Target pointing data
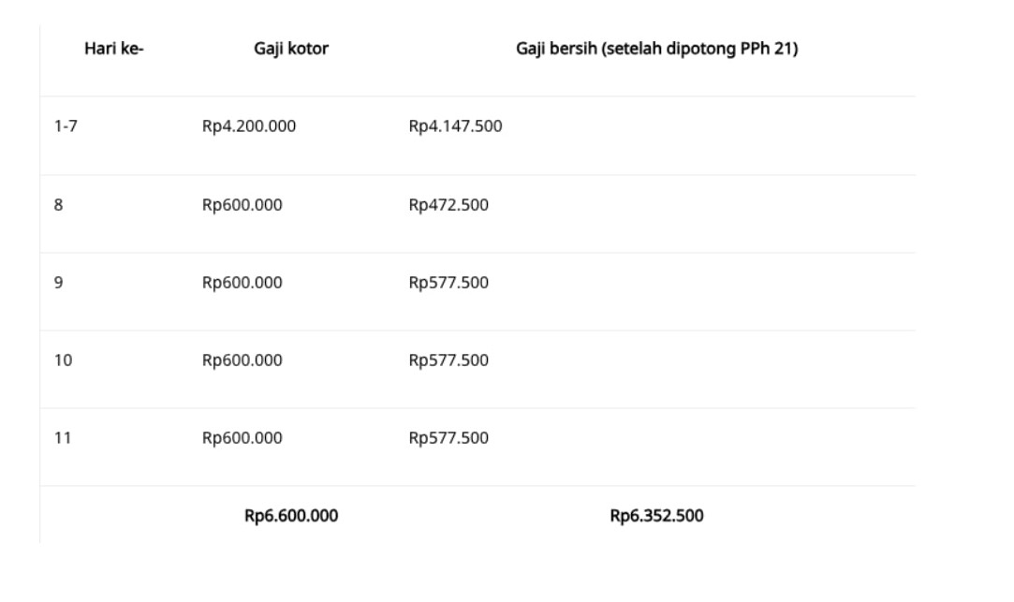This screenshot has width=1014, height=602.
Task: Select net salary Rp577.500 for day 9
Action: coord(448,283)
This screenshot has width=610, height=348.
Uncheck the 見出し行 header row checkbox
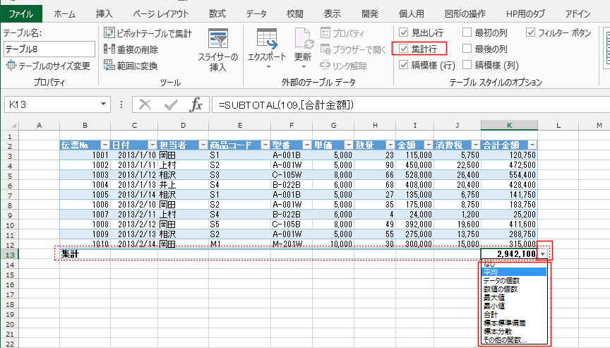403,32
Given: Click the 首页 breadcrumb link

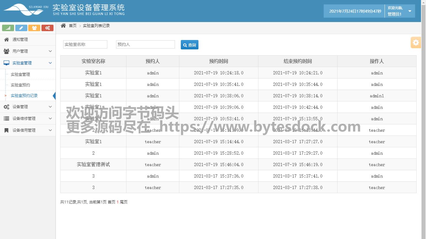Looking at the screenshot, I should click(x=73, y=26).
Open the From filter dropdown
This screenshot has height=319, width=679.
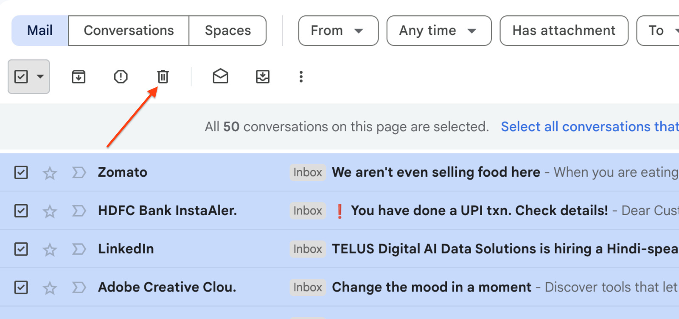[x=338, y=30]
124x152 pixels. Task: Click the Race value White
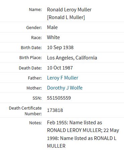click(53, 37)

---

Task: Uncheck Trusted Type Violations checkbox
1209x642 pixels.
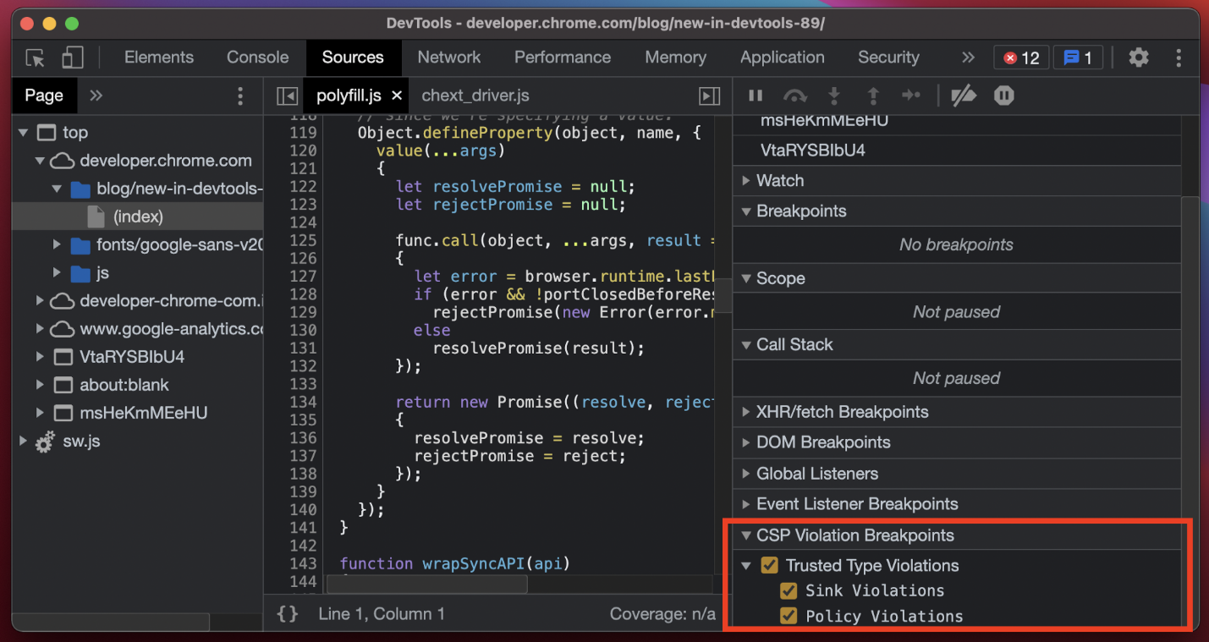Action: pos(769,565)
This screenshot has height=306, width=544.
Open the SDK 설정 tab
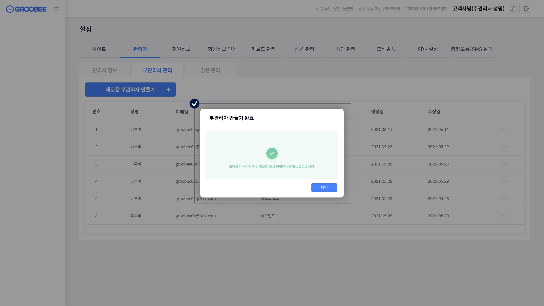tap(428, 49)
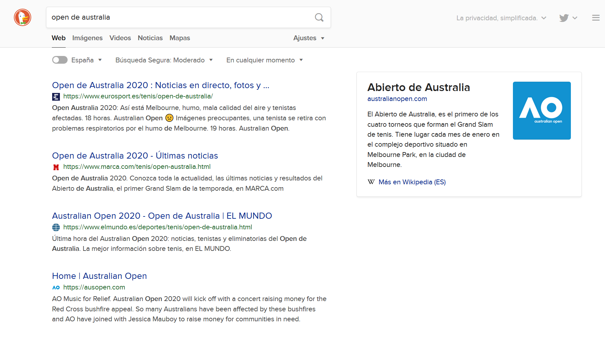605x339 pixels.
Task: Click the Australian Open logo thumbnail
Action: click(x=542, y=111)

### INSTRUCTIONS FOR THE TASK
Put everything in the data above, from the line containing "Open the From filter dropdown" down to the line containing "click(53, 37)", into a Markdown table with the columns "No." and "Text", one line per row and blank lines skipped. Omit the pictures.

### RIGHT ANSWER
| No. | Text |
|---|---|
| 1 | Open the From filter dropdown |
| 2 | This screenshot has height=319, width=679. |
| 3 | [x=338, y=30] |
| 4 | 124x152 pixels. Task: Click the Race value White |
| 5 | click(53, 37) |